Subject: [PATCH v2] ath10k: Fix soft lockup during firmware crash/hw-restart

From: Mohammed Shafi Shajakhan <[email protected]>

During firmware crash (or) user requested manual restart
the system gets into a soft lock up state because of the
below root cause.

During user requested hardware restart / firmware crash
the system goes into a soft lockup state as 'napi_synchronize'
is called after 'napi_disable' (which sets 'NAPI_STATE_SCHED'
bit) and it sleeps into infinite loop as it waits for
'NAPI_STATE_SCHED' to be cleared. This condition is hit because
'ath10k_hif_stop' is called twice as below (resulting in calling
'napi_synchronize' after 'napi_disable')

'ath10k_core_restart' -> 'ath10k_hif_stop' (ATH10K_STATE_ON) ->
-> 'ieee80211_restart_hw' -> 'ath10k_start' -> 'ath10k_halt' ->
'ath10k_core_stop' -> 'ath10k_hif_stop' (ATH10K_STATE_RESTARTING)

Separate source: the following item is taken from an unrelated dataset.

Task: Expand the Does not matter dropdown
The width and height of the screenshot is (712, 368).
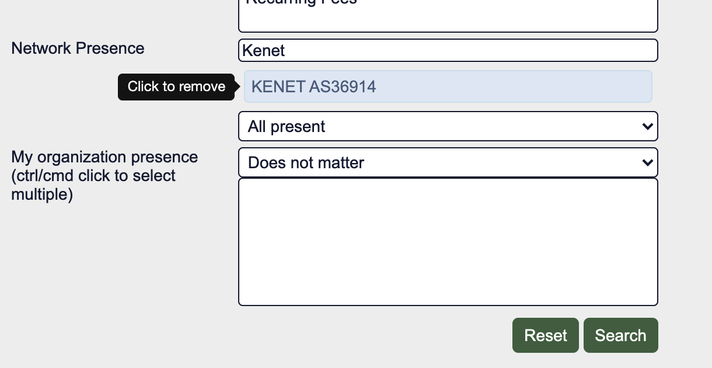Action: tap(448, 162)
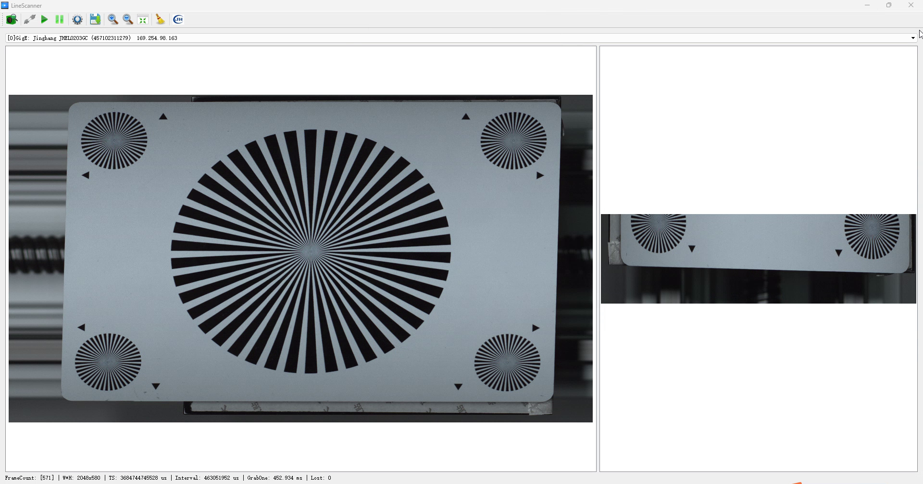Expand the camera device dropdown arrow

coord(912,38)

Fix this by calling 'ath10k_halt' in ath10k_core_restart itself
as it makes more sense before informing mac80211 to restart h/w
Also remove 'ath10k_halt' in ath10k_start for the state of 'restarting'

Fixes: 3c97f5de1f28 ("ath10k: implement NAPI support")
Signed-off-by: Mohammed Shafi Shajakhan <[email protected]>
---
[v2 Added Fixes ]

drivers/net/wireless/ath/ath10k/core.c | 2 +-
drivers/net/wireless/ath/ath10k/mac.c | 1 -
2 files changed, 1 insertion(+), 2 deletions(-)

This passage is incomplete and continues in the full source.